Cerro-Peñarol jugaron un partido aparte y terminaron preocupados

Hubo un contacto, faltó acuerdo y la tribuna Brasil será habilitada

JORGE SAVIA

Mancomunados por una gran preocupación que invade a los dirigentes de ambos, Cerro y Peñarol jugaron durante la pasada jornada un verdadero partido aparte, que incluyó un "contacto" -como prefirieron definirlo sus protagonistas, dejando el término "reunión" a un lado- en un local situado en la zona del Parque Batlle.

La razón de ese encuentro fue, justamente, que los directivos de Cerro y Peñarol tenían enfoques diferentes sobre los métodos a seguir para que en el cotejo del Tróccoli no ocurra nada anormal, pero en el marco de esa diversidad los iguala la percepción de que no es improbable que haya dificultades.

Los aurinegros entienden que no debería habilitarse la tribuna Brasil, porque de esa manera la "barra brava" puede ir igual a la localidad destinada para los hinchas visitantes, mientras que los albi-celestes consideran que el cierre puede obrar como un desafío para aquellos violentos a los que se quiere mantener alejados, ya que al impulso de su irracionalidad pueden plantearse: "¿Así que no quieren que vayamos? ¡Entonces vamos!"

Además, según lo reiteró anoche en la AUF el Esc.

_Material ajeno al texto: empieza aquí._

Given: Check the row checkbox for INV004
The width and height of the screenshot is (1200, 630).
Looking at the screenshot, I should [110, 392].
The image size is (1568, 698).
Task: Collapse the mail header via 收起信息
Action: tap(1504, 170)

Miguel Sejas, presidente del club de la Villa, "de esta forma (habilitando la tribuna Brasil) nosotros cumplimos con todo lo que, tanto la Comisión de Seguridad interministerial y la Mesa Ejecutiva (de la AUF) nos aconsejaron".

Así, entonces, se descartó la posibilidad de que Peñarol le diera una compensación económica a Cerro por el cierre de la tribuna visitante. Es que, a cambio de esa decisión, los aurinegros se avenían a aportar parte de los $ 150.000 (6.900 dólares) que deberá pagar el locatario por el operativo de seguridad que se desplegará mañana, mientras que los albicelestes entendían que -aparte de que el problema de fondo no se soluciona cerrando la tribuna visitante- la única manera que había para aceptar lo que pedía Peñarol sin desoír el consejo de las autoridades, era que los aurinegros compraran (pagando unos U$S 12.000) las 4.000 entradas destinadas a la localidad del visitante y, virtualmente, las requisaran.

No hubo acuerdo, por lo que el partido aparte terminó empatado: las dos partes se fueron igualmente preocupadas.